-- Start Provided text --

The diagonal elements of \(A_{111}^{(x,y,z')}\) where \(z\) is equal to \(z'\) has four distinct cases:

\[
\begin{align*}
A_{111}^{(x,y,z')} & = \begin{cases} 
N\lambda, & \text{if } z' = z + 1, \\
\mu_{sp}(1 - \beta), & \text{if } y = 0, z' = z - 1, \\
0, & \text{otherwise}
\end{cases} \\
A_{120}^{(x,y,z')} & = \begin{cases} 
\mu_{c}, & \text{if } z' = z, \\
0, & \text{otherwise}.
\end{cases}
\end{align*}
\]

The diagonal elements of \(A_{111}^{(x,y,z')}\) where \(z\) is equal to \(z'\) has four distinct cases:
when the number of packets in the controller is equal to that in the internal buffer i.e. \(0 < x < w\) and \(w < K_2\),

\[
A_{111}^{(x,w)}(ii) = \begin{cases} 
-N \lambda - \mu_0, & 0 \leq z < K_2; \\
-\mu_0, & z = K_2; \\
0, & \text{otherwise},
\end{cases}
\]

(iii) when the number of packets in the controller is equal to that in the internal buffer which is not full i.e. \(x = w\) and \(w < K_3\),

\[
A_{111}^{(x,w)}(iii) = \begin{cases} 
-N \lambda - \mu_0 - \mu_c, & 0 \leq z < K_2; \\
-\mu_0 - \mu_c, & z = K_2; \\
0, & \text{otherwise},
\end{cases}
\]

(iv) when the number of packets in the controller and the internal buffer are equal to the queue size of the internal buffer i.e. \(x = w = K_3\),

\[
A_{111}^{(x,w)}(iv) = \begin{cases} 
-N \lambda - \mu_c, & z = 0; \\
-N \lambda - \mu_0(1 - \beta) - \mu_c, & 0 < z < K_2; \\
-\mu_0(1 - \beta) - \mu_c, & z = K_2; \\
0, & \text{otherwise},
\end{cases}
\]

3.3. Elements of matrix \(B_1\)

-- End Provided text --
-- Start Dataset content --

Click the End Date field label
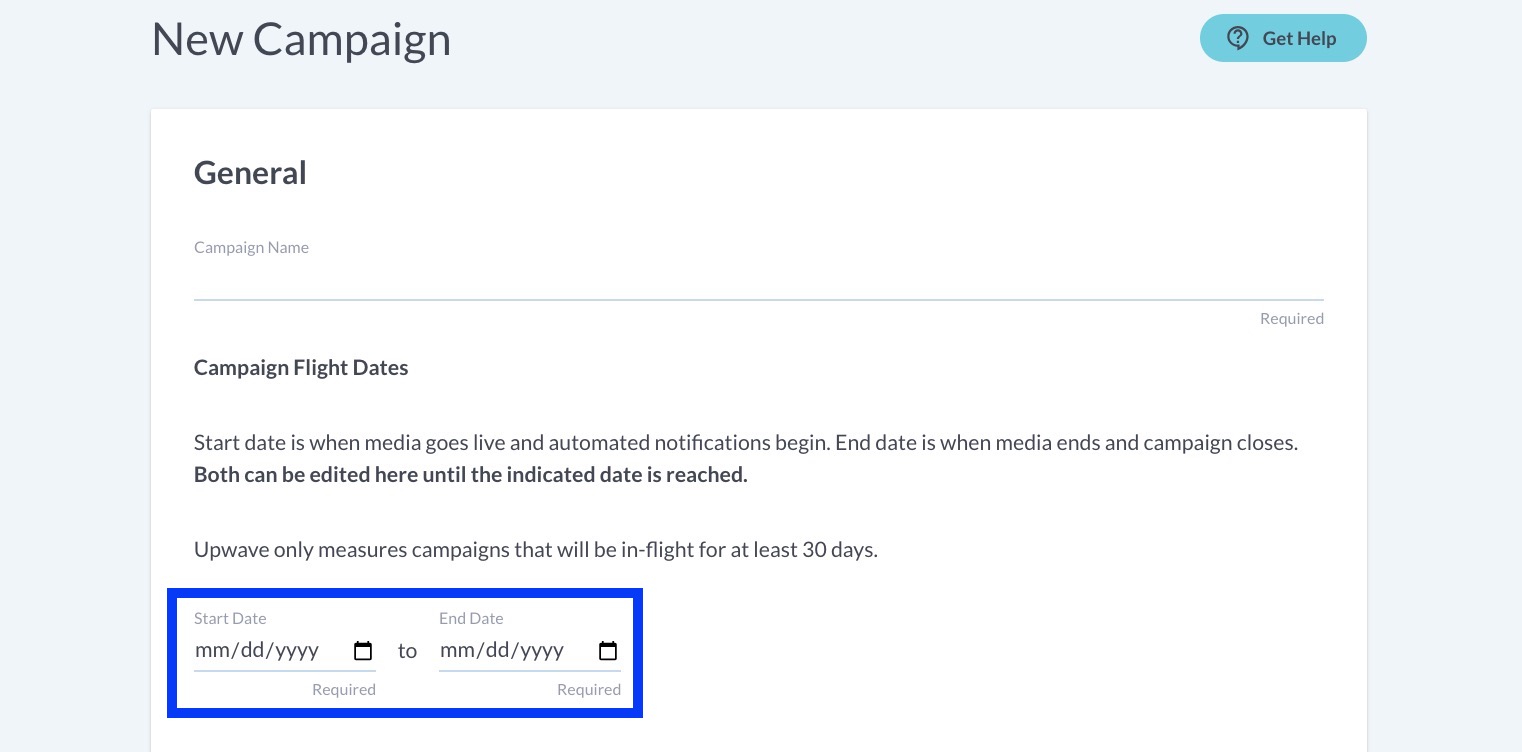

-- End Dataset content --

#### [Exercise description]
Answer from the provided text:
1. For case (iv), what condition on x and w is given?
2. What is the value of A_120 when z′ = z?
3. In case (iii), what is the entry when z = K_2?

#### [Task output]
1. x = w = K_3
2. μ_c
3. −μ_0 − μ_c